Mr Katter however understands the forbidding technical challenges in bringing this idea to reality, and instead opts for the notion of “home rule”, like they have in Scotland.
So we’d have a wee little patch of our own, of sorts, up here in FNQ, except it would still be bigger many other countries in their entirety. It doesn’t really solve anything. An expert this week pointed to how a separate could be created according to the Australian Constitution. It would take nothing less than an explosion of power people demanding an elected convention on the matter (which would involve the entire Commmonwealth of course).

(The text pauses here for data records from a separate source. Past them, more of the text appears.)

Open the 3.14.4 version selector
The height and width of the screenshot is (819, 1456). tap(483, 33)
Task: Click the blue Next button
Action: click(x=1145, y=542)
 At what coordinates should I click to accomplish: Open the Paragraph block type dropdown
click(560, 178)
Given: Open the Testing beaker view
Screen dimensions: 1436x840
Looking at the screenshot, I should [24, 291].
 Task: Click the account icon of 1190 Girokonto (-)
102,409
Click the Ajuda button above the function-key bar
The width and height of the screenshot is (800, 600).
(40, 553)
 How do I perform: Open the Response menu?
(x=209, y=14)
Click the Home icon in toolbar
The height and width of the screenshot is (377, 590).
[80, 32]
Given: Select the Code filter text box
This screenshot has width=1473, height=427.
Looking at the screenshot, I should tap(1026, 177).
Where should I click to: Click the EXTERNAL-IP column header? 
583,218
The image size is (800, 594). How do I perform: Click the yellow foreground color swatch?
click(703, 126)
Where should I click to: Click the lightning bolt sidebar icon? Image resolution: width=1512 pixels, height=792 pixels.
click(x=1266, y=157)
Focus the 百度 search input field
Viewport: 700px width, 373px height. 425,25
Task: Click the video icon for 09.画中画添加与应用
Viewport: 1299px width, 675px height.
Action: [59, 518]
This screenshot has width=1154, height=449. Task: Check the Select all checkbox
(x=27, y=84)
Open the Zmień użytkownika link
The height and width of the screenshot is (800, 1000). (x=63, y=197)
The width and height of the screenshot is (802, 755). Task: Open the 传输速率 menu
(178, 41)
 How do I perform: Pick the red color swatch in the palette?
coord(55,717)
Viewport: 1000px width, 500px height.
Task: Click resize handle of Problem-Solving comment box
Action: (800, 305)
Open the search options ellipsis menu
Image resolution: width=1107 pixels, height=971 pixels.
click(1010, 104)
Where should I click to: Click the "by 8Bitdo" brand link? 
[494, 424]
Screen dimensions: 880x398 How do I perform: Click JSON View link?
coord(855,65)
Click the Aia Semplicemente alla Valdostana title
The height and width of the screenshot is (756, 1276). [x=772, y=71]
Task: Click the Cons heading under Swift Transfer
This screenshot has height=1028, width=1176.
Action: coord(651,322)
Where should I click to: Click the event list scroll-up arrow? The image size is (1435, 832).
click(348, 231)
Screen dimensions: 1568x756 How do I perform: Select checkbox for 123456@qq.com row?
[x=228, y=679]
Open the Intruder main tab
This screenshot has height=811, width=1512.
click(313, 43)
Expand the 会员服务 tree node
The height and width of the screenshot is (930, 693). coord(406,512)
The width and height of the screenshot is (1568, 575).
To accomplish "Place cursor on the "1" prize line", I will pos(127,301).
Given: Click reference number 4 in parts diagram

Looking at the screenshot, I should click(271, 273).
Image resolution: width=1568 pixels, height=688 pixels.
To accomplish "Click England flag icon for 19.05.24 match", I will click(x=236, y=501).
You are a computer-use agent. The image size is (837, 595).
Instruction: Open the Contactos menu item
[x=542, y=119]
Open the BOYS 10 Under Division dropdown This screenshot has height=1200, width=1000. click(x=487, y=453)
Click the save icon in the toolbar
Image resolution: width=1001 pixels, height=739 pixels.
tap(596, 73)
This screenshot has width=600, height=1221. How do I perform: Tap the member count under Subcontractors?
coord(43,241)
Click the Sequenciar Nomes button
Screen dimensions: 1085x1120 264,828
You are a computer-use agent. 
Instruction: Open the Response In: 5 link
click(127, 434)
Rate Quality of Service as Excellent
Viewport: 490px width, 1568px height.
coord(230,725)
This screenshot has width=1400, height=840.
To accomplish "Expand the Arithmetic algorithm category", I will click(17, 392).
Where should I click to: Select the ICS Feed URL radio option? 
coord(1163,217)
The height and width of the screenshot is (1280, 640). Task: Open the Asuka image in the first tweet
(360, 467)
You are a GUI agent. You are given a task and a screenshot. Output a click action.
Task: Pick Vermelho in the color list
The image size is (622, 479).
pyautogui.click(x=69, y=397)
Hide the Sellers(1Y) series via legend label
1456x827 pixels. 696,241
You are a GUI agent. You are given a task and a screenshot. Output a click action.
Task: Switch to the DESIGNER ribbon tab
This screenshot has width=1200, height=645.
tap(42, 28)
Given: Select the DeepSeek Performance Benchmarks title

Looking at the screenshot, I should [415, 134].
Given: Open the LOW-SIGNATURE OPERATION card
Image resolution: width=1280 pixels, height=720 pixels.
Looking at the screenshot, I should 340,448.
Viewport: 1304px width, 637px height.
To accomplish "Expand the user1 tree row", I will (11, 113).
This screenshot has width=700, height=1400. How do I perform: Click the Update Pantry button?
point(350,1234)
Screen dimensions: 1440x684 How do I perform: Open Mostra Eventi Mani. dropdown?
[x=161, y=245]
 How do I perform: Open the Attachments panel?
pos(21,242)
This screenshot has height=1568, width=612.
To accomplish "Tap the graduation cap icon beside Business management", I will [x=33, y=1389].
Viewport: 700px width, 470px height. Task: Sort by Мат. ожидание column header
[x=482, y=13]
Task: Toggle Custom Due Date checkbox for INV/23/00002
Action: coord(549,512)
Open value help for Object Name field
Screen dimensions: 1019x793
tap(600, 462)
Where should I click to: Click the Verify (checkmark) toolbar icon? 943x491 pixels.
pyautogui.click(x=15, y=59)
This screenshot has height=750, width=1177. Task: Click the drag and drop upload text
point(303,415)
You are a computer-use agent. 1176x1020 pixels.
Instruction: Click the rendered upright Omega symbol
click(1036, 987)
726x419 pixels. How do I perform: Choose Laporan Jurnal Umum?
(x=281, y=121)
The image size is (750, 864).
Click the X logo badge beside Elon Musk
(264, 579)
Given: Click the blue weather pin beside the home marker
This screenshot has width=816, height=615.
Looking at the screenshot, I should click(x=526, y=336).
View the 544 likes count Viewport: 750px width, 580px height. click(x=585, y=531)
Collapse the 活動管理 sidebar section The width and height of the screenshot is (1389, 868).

Despite a groundswell towards more parochial rule these days, and a move away from centralism – because individuals feel they are neglected – it is still hard to see the necessary popular support winning the day on this one. Which is a shame. Of course, if it ever came to pass, then there’d still be no end of local fights. Eg, where would the capital be?
But at the moment, matters to do with the Far North are under the sway of Brisbane inner city voters, like the Greens who can vote out deputy premier Jacky Trad next time with just another 455 votes — lately they have communicated that fact very strongly as they participate in the Adani debate.
Interference by southern conservationists – misguidedly – in the Paws and Claws matter is a sharp illustration.
Australia is a highly governed society and urging the creation of yet more politicians goes against the grain. But it’s a big country too, and the people away from the capitals struggle to be heard and appreciated.